Wednesday, September 22, 2010

Pickled Red Onions

bowl with sliced pickled onions

Before I tasted these onions, I used to think, 
"Why would anyone eat pickled red onions"?

However, once I tasted pickled red onions- I understood.
I ate them for the first time at my son and daughter in law's house. Prior to the meal, I noticed red onion slices soaking in clear liquid in cute little glass bowls. Assuming it was water,  I never gave it any thought until I bit into the first slice of red onion at the meal. Immediately, I knew there was something special about those onions, and I wasn't the only one who realized it. My sentiment echoed across the long table of diners who were also raving about the onions.

I had to ask, "what did you do to the onions?" "Oh," my daughter in law nonchalantly said, "We soaked them in white vinegar for a few hours."

Immediately, my husband expressed his dislike of white vinegar. Truthfully, I wasn't too excited about white vinegar either, but the red onion slices did take on a whole new personna after bathing in the vinegar.

They tasted sensational!  Soaking those red onions in vinegar took the smell and the bite out of the onion, and made them more flavorful  and  artistically more beautiful with hues of  bright deep pink color. I am not sure if this recipe qualifies as actually "pickled" since it doesn't contain any salt , but I call it pickled just the same since the onions taste pickled.

1 medium to large red onion, sliced thin
1 large container of white vinegar

Place slices on onion into a medium bowl. Cover the slices with vinegar and allow it to soak for at least 2 hours. Remove from vinegar and place in container and store in the refrigerator for up to 4 days.

Step by Step with Pictures

red onion in slices
Slice the red onion thin

red onion slices floating in a bowl of vinegar
Place into bowl and cover with white vinegar

red onion turned pink soaking in vinegar
Allow to soak for about 2-3 hours

plate with pickled red onion slices
Remove from vinegar, drain, and serve
The next question is, how do you eat pickled red onions? Are onions good for you? You bet!

To really understand a delicacy like pickled red onions, we have to understand that there are many variations to making pickled red onions. You can substitute vinegars: white, balsamic, apple cider. Some ethnic groups add a sugar, hot peppers or spices.

Almost every ethnic group has its own variation of pickled red onions.
  • Germany- serves pickled onion with hot German potato salad
  • Russia- pickled herring with pickled red onion slices
  • India- as a condiment with daals

Use pickled onions like you would a pickle-. Use your imagination.

  • Layer in a sandwich
  • add to a tossed salad
  • chop in egg salad or potato salad
  • garnish atop black bean soup
  • serve with goat cheese, caramelized onions and gluten free crackers
  • eat as a topping on gluten free pizza
  • cover a vegetarian burger.

## Information provided:
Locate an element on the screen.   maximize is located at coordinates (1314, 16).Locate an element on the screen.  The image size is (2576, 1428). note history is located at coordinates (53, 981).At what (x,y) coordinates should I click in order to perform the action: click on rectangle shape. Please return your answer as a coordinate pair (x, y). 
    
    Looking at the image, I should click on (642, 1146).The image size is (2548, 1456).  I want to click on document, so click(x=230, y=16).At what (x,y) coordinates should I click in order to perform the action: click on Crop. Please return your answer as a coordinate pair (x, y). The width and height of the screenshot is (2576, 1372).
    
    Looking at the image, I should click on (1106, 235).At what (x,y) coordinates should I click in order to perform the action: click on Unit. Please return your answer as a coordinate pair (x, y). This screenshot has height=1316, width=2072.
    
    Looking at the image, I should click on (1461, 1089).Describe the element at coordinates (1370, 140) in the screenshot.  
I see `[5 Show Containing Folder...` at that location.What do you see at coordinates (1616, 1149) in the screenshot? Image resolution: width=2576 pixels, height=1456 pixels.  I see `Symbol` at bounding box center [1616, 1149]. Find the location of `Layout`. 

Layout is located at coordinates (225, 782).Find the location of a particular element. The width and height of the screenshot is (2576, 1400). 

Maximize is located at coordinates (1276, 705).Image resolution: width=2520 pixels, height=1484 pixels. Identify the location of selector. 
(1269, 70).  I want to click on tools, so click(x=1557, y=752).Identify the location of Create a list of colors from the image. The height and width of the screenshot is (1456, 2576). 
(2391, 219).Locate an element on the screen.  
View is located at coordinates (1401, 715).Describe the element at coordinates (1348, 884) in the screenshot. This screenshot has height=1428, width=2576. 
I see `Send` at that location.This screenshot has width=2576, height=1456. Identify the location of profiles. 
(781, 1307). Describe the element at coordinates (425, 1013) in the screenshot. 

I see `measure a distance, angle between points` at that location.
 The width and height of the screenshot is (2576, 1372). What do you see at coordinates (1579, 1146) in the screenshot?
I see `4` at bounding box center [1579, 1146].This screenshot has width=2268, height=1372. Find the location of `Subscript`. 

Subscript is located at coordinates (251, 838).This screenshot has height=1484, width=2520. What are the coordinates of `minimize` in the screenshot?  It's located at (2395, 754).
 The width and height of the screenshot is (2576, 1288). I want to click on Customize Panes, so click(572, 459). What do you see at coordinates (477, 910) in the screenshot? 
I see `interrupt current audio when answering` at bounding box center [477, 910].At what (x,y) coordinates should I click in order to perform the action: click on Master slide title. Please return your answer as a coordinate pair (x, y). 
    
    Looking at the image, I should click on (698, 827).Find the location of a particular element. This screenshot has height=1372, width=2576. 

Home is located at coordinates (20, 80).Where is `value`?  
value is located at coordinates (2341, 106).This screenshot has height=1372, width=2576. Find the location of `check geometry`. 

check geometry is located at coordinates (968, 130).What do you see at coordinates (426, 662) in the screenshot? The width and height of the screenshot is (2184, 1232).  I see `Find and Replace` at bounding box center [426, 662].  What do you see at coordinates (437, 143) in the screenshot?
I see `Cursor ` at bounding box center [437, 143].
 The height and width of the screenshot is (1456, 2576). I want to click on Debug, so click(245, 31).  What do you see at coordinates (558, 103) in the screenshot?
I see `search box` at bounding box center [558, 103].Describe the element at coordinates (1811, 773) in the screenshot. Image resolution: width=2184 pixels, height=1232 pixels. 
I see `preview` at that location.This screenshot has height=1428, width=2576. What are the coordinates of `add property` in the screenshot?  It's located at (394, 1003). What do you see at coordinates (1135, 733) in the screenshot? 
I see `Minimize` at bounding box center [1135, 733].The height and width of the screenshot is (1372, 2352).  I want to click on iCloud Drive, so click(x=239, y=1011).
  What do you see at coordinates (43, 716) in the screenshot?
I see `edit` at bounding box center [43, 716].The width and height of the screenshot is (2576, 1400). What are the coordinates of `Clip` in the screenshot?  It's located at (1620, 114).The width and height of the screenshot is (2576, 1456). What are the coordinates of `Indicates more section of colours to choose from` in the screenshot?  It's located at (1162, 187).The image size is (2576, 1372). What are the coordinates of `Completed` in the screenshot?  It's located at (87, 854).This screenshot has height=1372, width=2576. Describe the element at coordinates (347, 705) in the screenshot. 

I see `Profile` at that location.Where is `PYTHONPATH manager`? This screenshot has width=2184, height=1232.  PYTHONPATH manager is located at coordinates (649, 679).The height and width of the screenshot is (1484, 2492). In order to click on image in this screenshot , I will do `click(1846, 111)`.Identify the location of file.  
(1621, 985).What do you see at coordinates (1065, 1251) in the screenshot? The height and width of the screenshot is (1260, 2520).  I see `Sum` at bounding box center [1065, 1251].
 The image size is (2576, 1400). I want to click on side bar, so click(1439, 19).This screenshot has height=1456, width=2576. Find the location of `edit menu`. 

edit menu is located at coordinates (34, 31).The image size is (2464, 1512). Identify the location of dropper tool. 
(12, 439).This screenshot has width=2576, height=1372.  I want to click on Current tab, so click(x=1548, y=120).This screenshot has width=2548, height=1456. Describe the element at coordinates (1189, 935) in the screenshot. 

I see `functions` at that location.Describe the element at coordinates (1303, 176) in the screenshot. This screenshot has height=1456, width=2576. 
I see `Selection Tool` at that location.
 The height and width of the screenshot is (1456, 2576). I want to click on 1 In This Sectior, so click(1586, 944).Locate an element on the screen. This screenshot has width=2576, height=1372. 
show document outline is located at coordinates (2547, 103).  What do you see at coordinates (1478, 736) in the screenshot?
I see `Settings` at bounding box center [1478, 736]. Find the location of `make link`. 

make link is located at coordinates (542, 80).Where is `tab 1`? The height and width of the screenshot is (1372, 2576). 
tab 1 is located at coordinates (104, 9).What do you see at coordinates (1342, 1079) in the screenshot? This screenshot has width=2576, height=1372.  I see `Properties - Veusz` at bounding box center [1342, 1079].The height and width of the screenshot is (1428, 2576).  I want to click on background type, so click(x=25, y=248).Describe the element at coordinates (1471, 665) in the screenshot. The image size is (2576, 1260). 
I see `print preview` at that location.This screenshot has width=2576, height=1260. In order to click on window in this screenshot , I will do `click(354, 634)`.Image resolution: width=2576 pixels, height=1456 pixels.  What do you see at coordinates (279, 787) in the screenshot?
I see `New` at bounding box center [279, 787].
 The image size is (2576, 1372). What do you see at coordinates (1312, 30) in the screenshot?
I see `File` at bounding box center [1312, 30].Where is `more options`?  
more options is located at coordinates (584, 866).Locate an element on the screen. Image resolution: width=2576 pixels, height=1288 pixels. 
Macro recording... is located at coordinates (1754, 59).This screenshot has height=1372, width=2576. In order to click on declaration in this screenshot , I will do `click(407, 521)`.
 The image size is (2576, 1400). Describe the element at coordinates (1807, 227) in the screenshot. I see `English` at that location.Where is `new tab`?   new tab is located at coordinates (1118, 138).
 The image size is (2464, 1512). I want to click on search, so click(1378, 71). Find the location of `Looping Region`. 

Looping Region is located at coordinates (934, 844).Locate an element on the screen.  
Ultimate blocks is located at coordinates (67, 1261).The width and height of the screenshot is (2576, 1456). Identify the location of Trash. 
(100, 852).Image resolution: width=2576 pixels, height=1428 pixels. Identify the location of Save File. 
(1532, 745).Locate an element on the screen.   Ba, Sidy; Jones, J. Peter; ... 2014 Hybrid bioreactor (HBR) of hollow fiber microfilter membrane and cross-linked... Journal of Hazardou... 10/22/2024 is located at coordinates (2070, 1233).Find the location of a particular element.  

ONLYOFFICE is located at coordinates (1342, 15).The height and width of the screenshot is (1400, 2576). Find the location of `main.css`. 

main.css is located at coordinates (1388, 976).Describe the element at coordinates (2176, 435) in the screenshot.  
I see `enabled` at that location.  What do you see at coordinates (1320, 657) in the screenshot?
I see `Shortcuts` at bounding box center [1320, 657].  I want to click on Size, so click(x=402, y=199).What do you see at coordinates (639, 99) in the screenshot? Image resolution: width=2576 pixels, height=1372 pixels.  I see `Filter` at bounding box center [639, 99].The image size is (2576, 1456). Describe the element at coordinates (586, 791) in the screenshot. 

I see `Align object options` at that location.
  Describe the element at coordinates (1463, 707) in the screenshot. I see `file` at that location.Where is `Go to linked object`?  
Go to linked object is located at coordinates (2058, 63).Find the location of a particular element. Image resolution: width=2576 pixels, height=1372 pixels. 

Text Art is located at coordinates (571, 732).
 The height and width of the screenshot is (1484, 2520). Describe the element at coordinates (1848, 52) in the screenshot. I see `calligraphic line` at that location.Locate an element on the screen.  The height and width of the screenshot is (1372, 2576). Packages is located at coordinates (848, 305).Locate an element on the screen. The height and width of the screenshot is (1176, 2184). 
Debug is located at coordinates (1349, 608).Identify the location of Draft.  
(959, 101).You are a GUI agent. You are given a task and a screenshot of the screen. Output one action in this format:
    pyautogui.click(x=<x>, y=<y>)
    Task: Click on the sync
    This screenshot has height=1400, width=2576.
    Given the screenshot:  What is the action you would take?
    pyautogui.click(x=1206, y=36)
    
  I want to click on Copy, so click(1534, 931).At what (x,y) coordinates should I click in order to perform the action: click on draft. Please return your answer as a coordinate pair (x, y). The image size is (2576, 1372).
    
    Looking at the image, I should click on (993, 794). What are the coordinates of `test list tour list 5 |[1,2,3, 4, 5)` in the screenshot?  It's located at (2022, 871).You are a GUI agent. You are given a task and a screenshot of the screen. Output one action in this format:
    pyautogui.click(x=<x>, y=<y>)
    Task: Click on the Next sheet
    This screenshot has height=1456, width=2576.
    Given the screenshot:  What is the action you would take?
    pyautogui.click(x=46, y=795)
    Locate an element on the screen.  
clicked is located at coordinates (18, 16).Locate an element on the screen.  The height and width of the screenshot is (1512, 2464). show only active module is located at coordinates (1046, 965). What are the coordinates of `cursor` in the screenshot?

## Work request 1:
In the pickled red onion post, how long can the drained onions be kept in the refrigerator?
## Work request 2:
Summarize the pickled red onion post in two sentences.
## Work request 3:
Continue the pickled red onion post from its final line.

## Answer space 1:
Up to 4 days.

## Answer space 2:
The writer first tasted pickled red onions at a son and daughter-in-law's house, where the slices had been soaked in white vinegar for a few hours, and found that the vinegar took away the onion's smell and bite and turned it a bright deep pink. The post gives a recipe of thin red onion slices covered in white vinegar for at least two hours and then refrigerated for up to four days, and it lists variations such as other vinegars, sugar, hot peppers or spices, along with ways to serve the onions.

## Answer space 3:
  • OH! There is more..why not slice a tomato, add a slice of mozzarella cheese, a piece of fresh basil, and a thick slice of pickled red onion. Eat on the side of scrambled eggs. The possibilities are endless.

Are onions good for you? You bet!

  • Lots of immune building antioxidants, quercitin, Vitamin C, chromium to balance blood sugar, fiber , manganese and molybdenum, Vitamin B-6, folate and potassium. 60 calories a cup.

How do you like to eat your pickled onions?
So glad you stopped by - please leave me a comment..

Sunday, September 19, 2010

Fresh Mint and Lemon Salad Dressing

                                               Fresh mint and lemon salad dressing

This homemade lemon herb salad dressing is made fresh ingredients and is probably one of the tastiest and healthiest salad dressing recipes you will ever try. ( I had to use lime instead of lemon- all good) In one of my earlier posts, I promised you recipes that include fresh herbs and lots of immune boosting antioxidants.

Use lemons or limes- your preference                
Well, this is it; in our family we call it, "Joyci's dressing" because my sister in law Joyci created this sensational recipe. We eat it on salad, vegetables, rice, quinoa, etc.
Our extended family of twenty- four members thinks it is extraordinary, and when we get together for a holiday or family meal, the first question asked is,

" Did Joyci make her dressing?"

That is because her dressing enhances almost everything it touches. It makes a salad into a sensation, it makes plain rice more exciting, and makes vegetables more inviting.  Our motto is ,

" Try it on everything"

 Is it healthy? You bet! It is mostly healthy fresh vegetables whizzed up with fresh lemon and omega rich olive oil or make it with coconut oil .

1 medium red onion, chopped
1/2 cup fresh organic parsley, chopped
1/2 clove fresh garlic ( optional)
juice of 3-4 juicy fresh organic lemons ( must be fresh )
1/3 cup extra virgin olive oil ( or more if needed for smoothness)
1 tablespoon of white vinegar or apple cider vinegar  ( optional)
1/4 cup fresh mint ( or more)
salt and pepper if you must ( we don't)
Using a small food processor or strong blender like a Vitaminx process the red onion, parsley, mint, garlic( optional)  and olive oil . Add freshly squeezed lime or lemon juice and white vinegar. Process until smooth.
Place in a salad dressing bottle and bring to the table. Last in refrigerator about 4 days.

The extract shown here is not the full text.